A hash collision occurs when two or more keys computed by the hash function map to the same index in the hash table. The probability of collisions increases with the number of entries and depends significantly on the quality of the hash function and the size of the hash table. Effective collision handling is essential to ensure quick access times and system efficiency.

Open Addressing

Open addressing resolves collisions by probing for the next available slot within the hash table array itself. If a collision occurs, the hash table checks the next slot (as determined by the probing technique) and continues this process until an empty slot is found.

Common Probing Techniques

Linear Probing: Checks the next slot in a linear sequence.
Quadratic Probing: Checks slots by adding a quadratic polynomial to the index.
Double Hashing: Uses a second hash function to determine the interval between probes.

Example (Linear Probing)

insert x to hash table (Linear Probing)

search for y when y is in hash table(Linear Probing)

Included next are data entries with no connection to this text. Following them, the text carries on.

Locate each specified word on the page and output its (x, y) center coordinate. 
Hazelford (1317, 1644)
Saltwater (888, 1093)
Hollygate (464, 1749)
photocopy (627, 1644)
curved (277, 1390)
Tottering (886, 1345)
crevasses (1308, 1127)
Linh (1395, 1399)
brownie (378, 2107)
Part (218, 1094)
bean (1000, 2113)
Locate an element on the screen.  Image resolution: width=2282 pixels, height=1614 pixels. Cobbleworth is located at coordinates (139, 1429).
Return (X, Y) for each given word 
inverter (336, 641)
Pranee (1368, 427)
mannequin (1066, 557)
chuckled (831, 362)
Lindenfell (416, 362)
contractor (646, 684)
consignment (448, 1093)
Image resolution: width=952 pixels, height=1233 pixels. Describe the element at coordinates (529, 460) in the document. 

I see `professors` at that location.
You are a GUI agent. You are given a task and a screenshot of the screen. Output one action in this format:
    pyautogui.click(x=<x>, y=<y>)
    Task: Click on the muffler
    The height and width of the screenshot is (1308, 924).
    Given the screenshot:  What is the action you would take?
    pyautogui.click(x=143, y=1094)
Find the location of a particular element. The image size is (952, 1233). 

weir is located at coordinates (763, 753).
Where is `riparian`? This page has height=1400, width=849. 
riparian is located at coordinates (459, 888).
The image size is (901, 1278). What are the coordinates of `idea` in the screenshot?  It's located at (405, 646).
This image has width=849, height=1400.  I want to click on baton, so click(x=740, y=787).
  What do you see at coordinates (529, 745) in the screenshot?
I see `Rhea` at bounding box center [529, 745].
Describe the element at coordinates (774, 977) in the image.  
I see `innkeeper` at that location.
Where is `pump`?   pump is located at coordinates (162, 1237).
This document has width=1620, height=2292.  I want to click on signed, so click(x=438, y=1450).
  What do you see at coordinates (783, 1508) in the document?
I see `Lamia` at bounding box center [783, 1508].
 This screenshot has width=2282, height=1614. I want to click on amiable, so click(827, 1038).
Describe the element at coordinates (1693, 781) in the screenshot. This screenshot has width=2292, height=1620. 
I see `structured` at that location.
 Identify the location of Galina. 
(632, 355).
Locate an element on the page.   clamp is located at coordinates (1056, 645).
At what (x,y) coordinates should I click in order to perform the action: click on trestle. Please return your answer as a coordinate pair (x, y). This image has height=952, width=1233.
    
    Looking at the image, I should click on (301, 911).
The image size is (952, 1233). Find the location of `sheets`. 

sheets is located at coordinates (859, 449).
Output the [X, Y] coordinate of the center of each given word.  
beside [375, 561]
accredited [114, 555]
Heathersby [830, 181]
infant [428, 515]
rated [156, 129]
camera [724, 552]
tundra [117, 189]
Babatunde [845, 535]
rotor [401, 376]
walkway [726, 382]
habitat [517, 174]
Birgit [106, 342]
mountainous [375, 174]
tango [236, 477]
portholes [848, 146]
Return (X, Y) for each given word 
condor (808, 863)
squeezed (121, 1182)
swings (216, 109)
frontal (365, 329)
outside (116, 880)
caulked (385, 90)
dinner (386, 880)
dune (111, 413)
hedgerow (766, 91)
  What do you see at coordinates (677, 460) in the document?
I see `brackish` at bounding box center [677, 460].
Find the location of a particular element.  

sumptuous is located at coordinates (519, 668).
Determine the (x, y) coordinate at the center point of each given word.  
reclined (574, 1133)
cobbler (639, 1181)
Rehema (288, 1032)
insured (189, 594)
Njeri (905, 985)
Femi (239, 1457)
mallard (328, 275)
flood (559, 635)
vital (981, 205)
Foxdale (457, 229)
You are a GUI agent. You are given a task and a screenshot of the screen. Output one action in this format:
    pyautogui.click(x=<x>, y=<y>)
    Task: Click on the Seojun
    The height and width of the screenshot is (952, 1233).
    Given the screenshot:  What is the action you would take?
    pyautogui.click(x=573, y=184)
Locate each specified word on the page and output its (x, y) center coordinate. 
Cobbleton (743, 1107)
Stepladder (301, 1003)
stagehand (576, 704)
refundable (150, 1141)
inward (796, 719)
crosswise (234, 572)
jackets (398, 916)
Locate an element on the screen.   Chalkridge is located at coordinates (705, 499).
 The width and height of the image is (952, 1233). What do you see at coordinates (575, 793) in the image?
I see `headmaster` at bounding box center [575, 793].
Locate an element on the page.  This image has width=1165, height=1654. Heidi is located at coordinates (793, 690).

search for y when y is not in hash table(Linear Probing)

For hash tables that use Linear Probing to resolve conflicts, the delete operation is slightly more complicated. We cannot simply set a deleted element to null.

As you can see from the above figure, during the search, once we have found a free position through the Linear Probing, we can determine that this data does not exist in the hash table. However, if this free position is one that we later delete, it will cause the original search algorithm to fail.

To solve this problem we can specially mark deleted elements as deleted, and when a linear search encounters a space marked as deleted, it doesn’t stop, but continues to search down the list.

search for y in hash table when there is a deleted element(Linear Probing)

No matter which probing method is used, when there are not many free slots in the hash table, the probability of a hash conflict is greatly increased. In order to ensure the operation efficiency of hash table as much as possible, in general, we will try to ensure that there is a certain percentage of free slots in the hash table.

We use load factor to indicate the number of free slots.

load factor = number of elements / length of the hash table

Advantages of Open Addressing

Better Cache Performance: This method often benefits from better cache performance due to data contiguity.
Space Efficiency: Open addressing does not require additional structures as all data is stored within the initial array.

Disadvantages of Open Addressing

Clustering: Certain probing techniques, especially linear probing, can lead to clustering where many consecutive elements become filled, slowing down the insertion and search processes.
Load Factor Limitations: Using this method leads to a more costly conflict. To ensure efficient operation, open addressing schemes require careful management of the load factor, usually keeping it below 0.7 or 0.8.

Chaining

Chaining is a straightforward and widely used method to handle collisions. In this approach, each slot contains a linked list (or another dynamic data structure like a tree) to store all the key-value pairs that hash to the same index.

Advantages of Chaining

Simplicity: Chaining is simple to implement and understand.
Stable Performance: The performance degrades gracefully; even in the worst case, the data structure degrades to a linked list or tree search.
Less Sensitive to Hash Functions: Chaining is more forgiving with non-ideal hash functions since the performance doesn’t degrade drastically if many keys hash to the same index.

Disadvantages of Chaining

Memory Overhead: Each entry requires additional memory for pointers in the linked lists or trees.
Cache Performance: Chaining can lead to poor cache performance due to non-contiguous memory storage of the entries.
Not Suitable for Serialisation: The Chaining method contains pointers, which are not as easy to serialise.

Reference:

Wang, Zheng (2019) The Beauty of Data Structures and Algorithms. Geek Time.